Before the Discovery of the Route to India by the Cape of Good Hope, formerly related in PART II. CHAPTER VI. the spices and other productions of India were brought to Europe with vast trouble and at great expence, so that they were necessarily sold at very high prices. The cloves of the Moluccas, the nutmegs and mace of Banda, the sandal-wood of Timor, the camphor of Borneo, the gold and silver of Luconia, with all the other and various rich commodities, spices, gums, perfumes, and curiosities of China, Japan, Siam, and other kingdoms of the continent and islands of India, were carried to the great mart of Malacca, a city in the peninsula of that name, which is supposed to have been the Aurea Chersonesus of the ancients.
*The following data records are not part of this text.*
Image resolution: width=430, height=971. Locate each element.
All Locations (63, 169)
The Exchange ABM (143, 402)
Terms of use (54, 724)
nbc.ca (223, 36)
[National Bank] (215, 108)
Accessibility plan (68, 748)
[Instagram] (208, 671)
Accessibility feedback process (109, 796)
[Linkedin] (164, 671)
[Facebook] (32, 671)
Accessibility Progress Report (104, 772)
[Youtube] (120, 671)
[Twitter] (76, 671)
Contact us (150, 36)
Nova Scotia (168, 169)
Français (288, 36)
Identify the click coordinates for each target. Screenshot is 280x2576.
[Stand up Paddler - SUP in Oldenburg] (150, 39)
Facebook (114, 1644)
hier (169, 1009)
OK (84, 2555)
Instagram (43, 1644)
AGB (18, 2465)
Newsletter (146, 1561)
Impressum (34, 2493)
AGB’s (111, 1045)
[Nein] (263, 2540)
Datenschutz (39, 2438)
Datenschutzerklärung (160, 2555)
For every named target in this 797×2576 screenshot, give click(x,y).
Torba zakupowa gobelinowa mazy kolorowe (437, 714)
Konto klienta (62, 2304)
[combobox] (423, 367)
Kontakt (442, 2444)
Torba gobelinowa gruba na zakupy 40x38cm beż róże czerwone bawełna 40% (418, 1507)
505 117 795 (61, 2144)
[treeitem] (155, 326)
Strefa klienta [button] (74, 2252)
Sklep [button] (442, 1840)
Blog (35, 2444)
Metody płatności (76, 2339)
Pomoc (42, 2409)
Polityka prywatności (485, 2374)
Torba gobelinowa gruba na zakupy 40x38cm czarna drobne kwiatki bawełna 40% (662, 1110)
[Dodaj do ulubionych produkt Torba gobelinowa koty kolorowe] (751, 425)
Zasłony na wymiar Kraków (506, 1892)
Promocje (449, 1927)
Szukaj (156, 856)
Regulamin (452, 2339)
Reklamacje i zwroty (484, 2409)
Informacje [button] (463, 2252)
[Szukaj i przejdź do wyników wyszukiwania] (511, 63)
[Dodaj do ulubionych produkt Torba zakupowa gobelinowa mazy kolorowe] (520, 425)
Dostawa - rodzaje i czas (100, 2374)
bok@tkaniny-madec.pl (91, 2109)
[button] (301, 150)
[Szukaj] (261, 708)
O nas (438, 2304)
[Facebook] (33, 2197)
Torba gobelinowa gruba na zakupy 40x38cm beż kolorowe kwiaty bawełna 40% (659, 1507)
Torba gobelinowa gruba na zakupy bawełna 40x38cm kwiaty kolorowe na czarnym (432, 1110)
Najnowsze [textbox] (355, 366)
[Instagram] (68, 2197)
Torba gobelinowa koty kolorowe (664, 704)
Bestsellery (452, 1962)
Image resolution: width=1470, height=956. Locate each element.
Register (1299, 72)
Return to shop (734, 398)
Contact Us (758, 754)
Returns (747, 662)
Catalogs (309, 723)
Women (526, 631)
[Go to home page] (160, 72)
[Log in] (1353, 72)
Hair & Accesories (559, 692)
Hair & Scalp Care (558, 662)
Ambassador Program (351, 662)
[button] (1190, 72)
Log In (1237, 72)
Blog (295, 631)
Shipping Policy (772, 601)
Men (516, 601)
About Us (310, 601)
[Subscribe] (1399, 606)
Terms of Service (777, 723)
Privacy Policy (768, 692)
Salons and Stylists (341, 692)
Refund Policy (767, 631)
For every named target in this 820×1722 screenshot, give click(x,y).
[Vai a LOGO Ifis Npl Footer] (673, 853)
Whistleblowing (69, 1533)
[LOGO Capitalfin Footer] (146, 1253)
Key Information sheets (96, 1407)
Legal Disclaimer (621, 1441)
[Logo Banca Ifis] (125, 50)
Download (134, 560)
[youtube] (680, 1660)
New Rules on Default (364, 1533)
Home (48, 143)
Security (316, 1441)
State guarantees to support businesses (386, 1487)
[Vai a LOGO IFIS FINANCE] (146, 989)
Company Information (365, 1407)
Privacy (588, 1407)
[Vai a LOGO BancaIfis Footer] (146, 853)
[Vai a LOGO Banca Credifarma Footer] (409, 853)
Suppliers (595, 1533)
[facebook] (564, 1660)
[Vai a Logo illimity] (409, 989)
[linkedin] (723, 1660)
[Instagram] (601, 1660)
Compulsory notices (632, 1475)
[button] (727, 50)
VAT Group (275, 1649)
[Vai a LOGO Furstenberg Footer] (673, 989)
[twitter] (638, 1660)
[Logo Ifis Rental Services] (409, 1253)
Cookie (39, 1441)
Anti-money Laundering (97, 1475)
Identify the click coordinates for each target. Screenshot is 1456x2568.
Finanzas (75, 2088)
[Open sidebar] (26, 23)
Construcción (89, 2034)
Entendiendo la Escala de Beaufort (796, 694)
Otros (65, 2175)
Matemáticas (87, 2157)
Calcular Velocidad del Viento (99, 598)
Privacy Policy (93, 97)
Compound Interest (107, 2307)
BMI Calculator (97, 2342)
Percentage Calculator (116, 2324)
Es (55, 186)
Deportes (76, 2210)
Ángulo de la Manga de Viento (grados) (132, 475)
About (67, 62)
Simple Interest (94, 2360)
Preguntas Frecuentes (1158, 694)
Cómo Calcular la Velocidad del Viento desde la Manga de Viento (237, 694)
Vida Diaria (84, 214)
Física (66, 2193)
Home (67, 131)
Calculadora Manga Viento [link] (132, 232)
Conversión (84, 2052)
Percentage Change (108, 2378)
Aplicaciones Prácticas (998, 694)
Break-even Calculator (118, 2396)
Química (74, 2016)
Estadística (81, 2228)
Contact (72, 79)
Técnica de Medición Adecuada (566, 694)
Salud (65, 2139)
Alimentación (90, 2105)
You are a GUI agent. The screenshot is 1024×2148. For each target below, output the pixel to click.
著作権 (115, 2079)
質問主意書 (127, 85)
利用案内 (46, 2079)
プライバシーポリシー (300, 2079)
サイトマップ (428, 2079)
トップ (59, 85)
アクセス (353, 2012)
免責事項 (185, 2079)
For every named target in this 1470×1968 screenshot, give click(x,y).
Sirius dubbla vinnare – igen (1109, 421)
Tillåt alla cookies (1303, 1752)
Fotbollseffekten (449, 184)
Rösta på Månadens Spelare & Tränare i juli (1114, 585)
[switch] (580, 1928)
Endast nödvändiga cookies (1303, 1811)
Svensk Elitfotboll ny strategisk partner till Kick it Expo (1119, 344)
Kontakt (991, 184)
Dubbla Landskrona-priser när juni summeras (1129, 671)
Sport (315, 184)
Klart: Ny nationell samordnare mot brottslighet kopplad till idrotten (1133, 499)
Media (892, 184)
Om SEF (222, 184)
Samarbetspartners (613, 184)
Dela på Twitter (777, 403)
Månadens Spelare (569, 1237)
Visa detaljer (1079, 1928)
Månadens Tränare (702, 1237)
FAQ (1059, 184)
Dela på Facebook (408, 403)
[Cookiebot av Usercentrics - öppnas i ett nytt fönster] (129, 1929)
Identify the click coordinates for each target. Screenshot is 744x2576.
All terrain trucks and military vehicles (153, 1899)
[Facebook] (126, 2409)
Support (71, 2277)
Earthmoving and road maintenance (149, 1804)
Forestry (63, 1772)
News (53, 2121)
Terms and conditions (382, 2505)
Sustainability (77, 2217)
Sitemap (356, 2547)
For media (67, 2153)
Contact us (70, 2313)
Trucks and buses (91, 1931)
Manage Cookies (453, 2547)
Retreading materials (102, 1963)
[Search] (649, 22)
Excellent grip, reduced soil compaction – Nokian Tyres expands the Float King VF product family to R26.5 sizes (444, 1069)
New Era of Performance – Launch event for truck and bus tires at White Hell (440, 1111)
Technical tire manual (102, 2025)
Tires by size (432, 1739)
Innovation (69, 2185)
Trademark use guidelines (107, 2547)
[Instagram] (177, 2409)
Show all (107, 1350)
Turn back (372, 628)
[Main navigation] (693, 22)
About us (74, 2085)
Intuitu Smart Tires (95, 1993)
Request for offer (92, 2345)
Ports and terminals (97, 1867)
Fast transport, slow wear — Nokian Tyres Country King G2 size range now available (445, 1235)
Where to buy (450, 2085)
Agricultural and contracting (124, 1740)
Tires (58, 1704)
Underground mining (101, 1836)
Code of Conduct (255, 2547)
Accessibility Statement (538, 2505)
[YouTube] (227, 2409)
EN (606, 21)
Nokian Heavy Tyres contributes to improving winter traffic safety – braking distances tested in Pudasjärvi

From that place the inhabitants of the more western countries between Malacca and the Red Sea procured all these commodities, dealing by way of barter, no money being used in this trade, as silver and gold were in much less request in these eastern parts of India than foreign commodities. By this trade, Calicut, Cambaya, Ormuz, Aden, and other cities were much enriched. The merchants of these cities, besides what they procured at Malacca as before mentioned, brought rubies from Pegu, rich stuffs from Bengal, pearls from Calicare[67], diamonds from Narsinga[68], cinnamon and rich rubies from Ceylon, pepper, ginger, and other spices, from the coast of Malabar and other places where these are produced. From Ormuz these commodities were conveyed up the Persian gulf to Basorah at the mouth of the Euphrates, and were thence distributed by caravans through Armenia, Trebisond, Tartary, Aleppo, and Damascus; and from these latter cities, by means of the port of Barat in Syria, the Venetians, Genoese, and Catalonians carried them to their respective countries, and to other parts of Europe. Such of these commodities as went up the Red Sea, were landed at Tor or Suez at the bottom of that gulf, whence they were conveyed over land to Cairo in Egypt, and thence down the Nile to Alexandria, where they were shipped for Europe.

[Footnote 66: De Faria, Portuguese Asia, I. 82.]

[Footnote 67: Named Kalekare by Astley; and probably alluding to some place in the neighbourhood of the great pearl fishery in the Gulf of Manar, between Ceylon and the Carnatic. - E.]

[Footnote 68: Now called Golconda. But the dominions of Narsinga seem then to have included the whole southern peninsula of India, except the coasts of Canara and Malabar, from Visiapour and the Deccan to Cape Comorin. - E.]

Many princes apprehending vast loss to their revenues, by this new course which the Portuguese had discovered for carrying on a direct trade by sea between Europe and India, used their endeavours to drive them from that country. For this purpose, the Soldan of Egypt[69], who was principally affected by this new trade, gave out that he would destroy the holy places in Jerusalem, if the Portuguese persisted in trading to Malabar. Believing him in earnest, Maurus, a monk of Mount Sinai, went to Rome with a letter from the Soldan to the pope, signifying his intention to destroy those places, sacred in the estimation of the Christians, in revenge for the injury done to his trade by the Portuguese. The pope sent Maurus into Portugal, where the purport of his message was known before his arrival, and such preparations made for driving the Moors from the trade of India, that Maurus returned to Cairo with more alarming intelligence than he had brought. The king of Portugal informed his holiness by letter, that his intentions in prosecuting these eastern discoveries were to propagate the holy faith, and to extend the papal jurisdiction over the countries of the heathen, by which the pope was entirely reconciled to his proceedings.